With the exception of the Hoskins home run, on the scoring plays, the Phillies took advantage of pitches that caught a lot of the zone. One more stat not mentioned above that was probably circulating in Phillies locker room pre-game: Straily ranks 28th in pitches thrown in the zone with 46.1 percent. About half of his pitches find the zone. If you take one more step and pull up his heatmaps, you see that when Straily leaves it in the zone, he leaves it right where batters want it.
That’s the book on Straily, and last night, the Phillies had it read cover-to-cover. Dan Straily is one of the more cerebral pitchers in the game. As a notorious disciple of Driveline, Straily is probably more sabermetrically-oriented than your average pitchers. Thus the reason for his statistics-driven game plan.
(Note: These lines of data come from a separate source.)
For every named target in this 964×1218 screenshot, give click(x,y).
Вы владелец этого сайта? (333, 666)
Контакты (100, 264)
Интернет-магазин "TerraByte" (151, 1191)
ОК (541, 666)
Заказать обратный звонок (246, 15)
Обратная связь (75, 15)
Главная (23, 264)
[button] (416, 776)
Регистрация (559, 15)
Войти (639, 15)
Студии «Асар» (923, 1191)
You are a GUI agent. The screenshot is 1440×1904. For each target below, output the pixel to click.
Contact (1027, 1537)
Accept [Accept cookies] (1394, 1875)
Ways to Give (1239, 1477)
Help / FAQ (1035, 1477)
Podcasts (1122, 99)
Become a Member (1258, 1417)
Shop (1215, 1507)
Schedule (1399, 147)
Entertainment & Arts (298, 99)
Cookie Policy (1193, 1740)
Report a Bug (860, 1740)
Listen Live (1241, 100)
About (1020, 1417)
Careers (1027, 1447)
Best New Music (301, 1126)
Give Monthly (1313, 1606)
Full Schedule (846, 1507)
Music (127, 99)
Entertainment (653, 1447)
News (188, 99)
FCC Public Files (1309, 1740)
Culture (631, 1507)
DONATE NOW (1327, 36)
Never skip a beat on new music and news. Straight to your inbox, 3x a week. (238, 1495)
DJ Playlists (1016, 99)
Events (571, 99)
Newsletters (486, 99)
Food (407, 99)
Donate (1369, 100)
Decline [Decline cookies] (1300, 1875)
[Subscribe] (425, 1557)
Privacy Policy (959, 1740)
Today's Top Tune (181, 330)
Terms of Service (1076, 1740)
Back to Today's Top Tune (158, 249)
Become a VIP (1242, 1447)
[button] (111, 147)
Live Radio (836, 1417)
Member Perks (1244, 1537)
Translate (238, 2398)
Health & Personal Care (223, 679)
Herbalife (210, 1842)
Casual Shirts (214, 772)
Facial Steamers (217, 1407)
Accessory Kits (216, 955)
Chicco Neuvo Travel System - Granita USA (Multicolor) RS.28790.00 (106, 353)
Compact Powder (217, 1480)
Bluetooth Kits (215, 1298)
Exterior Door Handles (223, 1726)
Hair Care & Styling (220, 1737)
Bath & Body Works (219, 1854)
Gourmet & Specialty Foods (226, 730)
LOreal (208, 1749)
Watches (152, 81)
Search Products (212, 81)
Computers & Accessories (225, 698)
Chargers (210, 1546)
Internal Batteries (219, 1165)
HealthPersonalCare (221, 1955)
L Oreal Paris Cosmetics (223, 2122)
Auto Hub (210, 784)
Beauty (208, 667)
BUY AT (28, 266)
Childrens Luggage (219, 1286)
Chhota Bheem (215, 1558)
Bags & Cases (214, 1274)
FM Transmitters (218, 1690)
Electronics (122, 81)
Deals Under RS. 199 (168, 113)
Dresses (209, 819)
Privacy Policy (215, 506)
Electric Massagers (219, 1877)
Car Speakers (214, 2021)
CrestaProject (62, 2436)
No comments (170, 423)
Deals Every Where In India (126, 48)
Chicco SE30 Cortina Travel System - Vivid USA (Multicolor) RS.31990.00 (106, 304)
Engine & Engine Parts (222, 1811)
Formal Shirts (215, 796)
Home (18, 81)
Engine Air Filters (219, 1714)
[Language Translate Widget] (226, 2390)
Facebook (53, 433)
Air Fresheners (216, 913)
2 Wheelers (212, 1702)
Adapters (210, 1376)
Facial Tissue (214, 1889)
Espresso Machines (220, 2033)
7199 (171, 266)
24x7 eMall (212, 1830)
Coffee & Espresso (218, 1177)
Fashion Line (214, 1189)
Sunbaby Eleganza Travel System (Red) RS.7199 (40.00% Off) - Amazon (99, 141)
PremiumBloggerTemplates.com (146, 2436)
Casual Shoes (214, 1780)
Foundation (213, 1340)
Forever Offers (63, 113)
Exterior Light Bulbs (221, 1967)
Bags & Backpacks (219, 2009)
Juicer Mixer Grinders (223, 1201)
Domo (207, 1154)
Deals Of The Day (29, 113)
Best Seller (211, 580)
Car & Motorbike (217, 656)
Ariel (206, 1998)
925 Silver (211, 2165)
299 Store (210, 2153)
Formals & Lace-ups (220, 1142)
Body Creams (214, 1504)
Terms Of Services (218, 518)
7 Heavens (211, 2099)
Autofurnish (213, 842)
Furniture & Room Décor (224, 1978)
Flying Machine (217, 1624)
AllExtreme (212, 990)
However, given the numbers, it’s not unbelievable to think that if a batter can lay off the junk and make Straily come to him, he can get a pitch to drive.
I think the bottom line is that no matter where a pitcher plays — Petco or Coors — or who he faces, location will always rue the day for him if he can’t reign it in. As we can see, it doesn’t matter what a pitcher tries to do with a pitch, but what he actually does with it and where it ends up. A long popular theory is that the best pitchers establish dominance on the inside half of the plate. Whether that is true or not can probably be explored in another article. But what we know for certain is that if you are an MLB pitcher, and you come inside and miss — as Straily did with Odubel Herrera and other Phillies on Wednesday — you’re going to pay the price.
And as we have found out in today’s science experiment, it’s here that park factors come into play. Contrary to Straily’s belief, we’ve proven that it probably wasn’t the hitter-friendly environment of Citizens Bank Park that made Odubel go after the first pitch in his at-bat. It was probably the center-cut location of the pitch. After Herrera puts lumber to rawhide, park factors then come into play. While the ball flies out of cozy Citizens Bank Park on a clear night, it’s less certain that the ball punctures a hole in Petco’s Marine Layer and does the same.
This article by no means is any attempt to add insult to the injury of Straily’s last start. As the Marlins’ return in a trade that saw highly touted prospect Luis Castillo head to Cincinnati, Straily brings an unappreciated amount of pressure with him to the mound every start. Straily has shown many bright spots this season, and by all means, he isn’t having a terrible season (2.0 fWAR, 100 ERA-, 107 FIP-). But while you have to give him credit for going out to the mound with a plan every fifth night, we now at least have evidence that he might need to change his game up if he wants to find success in hitter advantageous ballparks in the future.